“How the hell do I write poetry,” I asked my online friends. I’m not a poet, and my friends were eager to remind me. They suggested I stick with what I do well, which is prose.
Determined to prove them wrong, and with visions of wearing all black, sporting a goatee, donning a beret, and being surrounded by bohemian women, I set out to write a poem. But how do I do that? Well, I checked out some web pages on how to write poems. That prepared me as well as any college level class.
So on a boring Sunday, I hopped on my motorcycle, determined to write. I stopped by my work place to grab a tablet and a pen. Hey, there were some other people working. Crazy. Working on a Sunday. Don’t they know it’s the day of worship that should be spent goofing off?
Once armed with the tools of an author, I rode up the mountain. I finally made it to the canyon lookout, having to pass tourists like I was a MotoGP rider. The sky was blue. The air was cool. The breeze was gentle. The grass was green. The tree was lonely. So I sat on the green grass, under the lonely tree, feeling the cool air of the blue sky. And I wrote.
I quickly wrote two pages of really sappy stuff that I would be embarrassed to show my friends. If those pages ever got out, I would have to turn in my man-card. However, now that I had a bunch of thoughts, on paper in prose, I figured I just needed to distill the verbiage until what remains is just the essence of feelings. So off to riding again to reset my brain.
After a quick lap down the mountain and back, I started my rewrite. No wait. Before that, there was a Japanese tour group at the lookout. The translator was the mom of a childhood friend. She talked to me for a bit, then she talked to one of the female tourists.
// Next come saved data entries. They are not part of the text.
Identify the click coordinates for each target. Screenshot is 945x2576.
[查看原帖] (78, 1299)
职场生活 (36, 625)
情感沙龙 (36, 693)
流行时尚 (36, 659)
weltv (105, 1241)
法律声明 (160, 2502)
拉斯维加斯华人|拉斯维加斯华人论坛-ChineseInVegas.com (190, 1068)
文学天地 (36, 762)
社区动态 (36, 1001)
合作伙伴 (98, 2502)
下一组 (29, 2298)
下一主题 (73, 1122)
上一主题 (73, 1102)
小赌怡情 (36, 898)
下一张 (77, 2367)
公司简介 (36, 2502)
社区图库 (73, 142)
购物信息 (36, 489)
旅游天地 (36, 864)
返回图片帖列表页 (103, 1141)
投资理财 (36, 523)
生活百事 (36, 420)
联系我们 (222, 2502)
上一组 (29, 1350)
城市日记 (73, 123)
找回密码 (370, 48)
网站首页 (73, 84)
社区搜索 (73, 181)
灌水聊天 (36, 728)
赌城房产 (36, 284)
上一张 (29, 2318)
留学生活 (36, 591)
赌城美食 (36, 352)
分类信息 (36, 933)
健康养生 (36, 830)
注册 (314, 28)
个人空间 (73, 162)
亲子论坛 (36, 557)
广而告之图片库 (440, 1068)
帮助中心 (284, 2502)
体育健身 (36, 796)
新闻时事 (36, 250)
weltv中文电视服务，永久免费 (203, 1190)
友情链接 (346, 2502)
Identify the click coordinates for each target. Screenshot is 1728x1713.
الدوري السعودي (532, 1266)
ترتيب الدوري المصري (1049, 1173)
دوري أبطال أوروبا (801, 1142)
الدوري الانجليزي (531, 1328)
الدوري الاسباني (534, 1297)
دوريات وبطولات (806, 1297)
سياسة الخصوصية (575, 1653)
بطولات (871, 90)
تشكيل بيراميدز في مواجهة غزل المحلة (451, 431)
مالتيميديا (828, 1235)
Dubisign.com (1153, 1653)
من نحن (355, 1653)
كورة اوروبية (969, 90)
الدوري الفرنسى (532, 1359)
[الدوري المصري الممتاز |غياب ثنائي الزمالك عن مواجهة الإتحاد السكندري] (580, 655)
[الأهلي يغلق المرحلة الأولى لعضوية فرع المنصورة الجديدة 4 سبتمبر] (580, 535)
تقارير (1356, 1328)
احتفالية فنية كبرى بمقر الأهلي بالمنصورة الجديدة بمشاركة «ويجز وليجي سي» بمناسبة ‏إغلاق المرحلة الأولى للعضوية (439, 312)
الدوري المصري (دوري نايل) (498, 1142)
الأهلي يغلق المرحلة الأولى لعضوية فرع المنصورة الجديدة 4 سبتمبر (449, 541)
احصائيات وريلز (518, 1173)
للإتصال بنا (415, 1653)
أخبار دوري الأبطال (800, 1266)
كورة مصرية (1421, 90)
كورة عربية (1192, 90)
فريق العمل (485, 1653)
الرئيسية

My Japanese sucks, but she explained how the tiger ears were mine, and how I was a 4th generation Japanese-American. That tourist kept staring and smiling at me. Of course I will admit that I am such a stud that foreigners can’t keep their eyes off of me, but I think the reason she kept staring was due to the way I was dressed. I had a shirt on that said, “pervert,” in Japanese.
So the tour group left and I was alone to rewrite my poem. I worked on it for about an hour. Scribbling, rewriting, erasing, thinking. In the end, I was totally unhappy with the result. I hate to say it, but perhaps my online buddies were right. Maybe I should forget about poetry and visions of beatnik grandeur, and I should just stick with prose.
The only thing I wrote that I was happy with was: She’s the etch on my heart that makes it skip a beat.